** Begin **
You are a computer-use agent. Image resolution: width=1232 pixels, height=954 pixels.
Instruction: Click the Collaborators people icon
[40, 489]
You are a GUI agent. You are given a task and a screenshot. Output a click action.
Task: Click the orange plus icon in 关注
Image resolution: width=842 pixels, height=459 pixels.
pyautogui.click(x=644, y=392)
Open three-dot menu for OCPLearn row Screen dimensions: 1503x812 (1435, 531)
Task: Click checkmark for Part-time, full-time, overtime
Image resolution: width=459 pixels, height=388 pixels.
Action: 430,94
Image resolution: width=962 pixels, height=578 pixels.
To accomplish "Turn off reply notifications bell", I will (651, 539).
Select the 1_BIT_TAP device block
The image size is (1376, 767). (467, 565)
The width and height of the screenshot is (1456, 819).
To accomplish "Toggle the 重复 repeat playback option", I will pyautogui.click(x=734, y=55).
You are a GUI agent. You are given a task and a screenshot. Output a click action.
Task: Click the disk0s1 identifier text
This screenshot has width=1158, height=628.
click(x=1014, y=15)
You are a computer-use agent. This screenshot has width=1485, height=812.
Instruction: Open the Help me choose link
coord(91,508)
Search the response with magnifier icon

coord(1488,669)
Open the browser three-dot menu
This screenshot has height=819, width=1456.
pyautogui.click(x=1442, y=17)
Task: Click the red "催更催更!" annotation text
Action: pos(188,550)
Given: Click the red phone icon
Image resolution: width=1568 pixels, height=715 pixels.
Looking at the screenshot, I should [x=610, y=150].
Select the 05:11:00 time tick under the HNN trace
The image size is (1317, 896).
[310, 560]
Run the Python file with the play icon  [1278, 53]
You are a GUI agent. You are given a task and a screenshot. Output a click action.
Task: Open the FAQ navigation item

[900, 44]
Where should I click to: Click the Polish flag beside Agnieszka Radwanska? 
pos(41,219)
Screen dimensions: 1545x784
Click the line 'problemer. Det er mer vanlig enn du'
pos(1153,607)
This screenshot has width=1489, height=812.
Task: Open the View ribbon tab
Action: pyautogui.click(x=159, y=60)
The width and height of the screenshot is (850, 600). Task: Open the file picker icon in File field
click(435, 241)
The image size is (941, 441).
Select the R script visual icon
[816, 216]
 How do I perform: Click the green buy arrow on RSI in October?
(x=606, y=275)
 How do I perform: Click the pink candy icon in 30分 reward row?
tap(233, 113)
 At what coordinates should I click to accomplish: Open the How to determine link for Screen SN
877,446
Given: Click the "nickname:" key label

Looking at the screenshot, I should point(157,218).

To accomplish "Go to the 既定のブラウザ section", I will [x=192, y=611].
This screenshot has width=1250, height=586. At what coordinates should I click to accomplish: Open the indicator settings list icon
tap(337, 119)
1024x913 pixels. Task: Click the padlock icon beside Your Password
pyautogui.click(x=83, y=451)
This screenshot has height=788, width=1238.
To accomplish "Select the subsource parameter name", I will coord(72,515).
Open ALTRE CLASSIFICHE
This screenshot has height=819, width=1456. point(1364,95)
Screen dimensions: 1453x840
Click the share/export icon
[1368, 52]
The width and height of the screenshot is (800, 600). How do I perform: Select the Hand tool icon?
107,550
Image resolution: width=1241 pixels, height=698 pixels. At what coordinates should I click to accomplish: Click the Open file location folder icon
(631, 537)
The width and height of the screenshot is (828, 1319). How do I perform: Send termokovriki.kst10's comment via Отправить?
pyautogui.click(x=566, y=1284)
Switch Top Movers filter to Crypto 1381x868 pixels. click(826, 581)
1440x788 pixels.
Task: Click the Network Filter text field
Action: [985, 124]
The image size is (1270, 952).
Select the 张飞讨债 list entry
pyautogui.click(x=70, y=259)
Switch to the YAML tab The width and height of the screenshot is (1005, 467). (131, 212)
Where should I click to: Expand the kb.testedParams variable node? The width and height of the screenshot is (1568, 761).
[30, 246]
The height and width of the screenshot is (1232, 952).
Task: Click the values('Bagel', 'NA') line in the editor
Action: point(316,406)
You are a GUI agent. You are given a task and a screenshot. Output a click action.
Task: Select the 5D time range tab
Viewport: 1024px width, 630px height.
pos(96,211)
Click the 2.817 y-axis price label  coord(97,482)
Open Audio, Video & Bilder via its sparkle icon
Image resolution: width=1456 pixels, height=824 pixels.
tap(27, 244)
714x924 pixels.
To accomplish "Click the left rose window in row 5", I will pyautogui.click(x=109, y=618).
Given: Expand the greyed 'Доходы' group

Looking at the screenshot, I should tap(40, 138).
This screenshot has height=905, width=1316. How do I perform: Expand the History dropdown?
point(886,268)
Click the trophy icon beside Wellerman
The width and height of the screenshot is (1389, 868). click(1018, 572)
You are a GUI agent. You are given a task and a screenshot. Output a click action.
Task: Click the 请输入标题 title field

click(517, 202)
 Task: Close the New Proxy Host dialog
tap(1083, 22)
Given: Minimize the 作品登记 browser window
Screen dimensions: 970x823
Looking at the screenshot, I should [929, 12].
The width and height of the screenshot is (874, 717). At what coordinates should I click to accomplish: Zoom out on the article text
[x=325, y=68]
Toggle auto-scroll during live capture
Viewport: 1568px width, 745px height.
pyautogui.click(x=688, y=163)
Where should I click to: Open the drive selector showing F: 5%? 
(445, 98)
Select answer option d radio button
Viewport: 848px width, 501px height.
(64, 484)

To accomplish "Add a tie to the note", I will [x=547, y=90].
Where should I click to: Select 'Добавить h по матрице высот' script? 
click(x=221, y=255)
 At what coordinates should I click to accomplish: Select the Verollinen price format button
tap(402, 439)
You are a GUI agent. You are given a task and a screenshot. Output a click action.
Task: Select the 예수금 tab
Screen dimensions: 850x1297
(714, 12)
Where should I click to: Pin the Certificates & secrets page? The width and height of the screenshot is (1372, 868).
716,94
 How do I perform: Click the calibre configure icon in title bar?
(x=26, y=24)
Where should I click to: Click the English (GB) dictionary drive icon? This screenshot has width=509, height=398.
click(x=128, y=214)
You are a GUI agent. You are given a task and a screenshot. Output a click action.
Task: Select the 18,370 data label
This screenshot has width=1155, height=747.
** End **
> Aim:
Extract each line from the rows above that contains the word "Expand".

> Reply:
Where should I click to: Expand the kb.testedParams variable node? The width and height of the screenshot is (1568, 761).
Given: Expand the greyed 'Доходы' group
This screenshot has height=905, width=1316. How do I perform: Expand the History dropdown?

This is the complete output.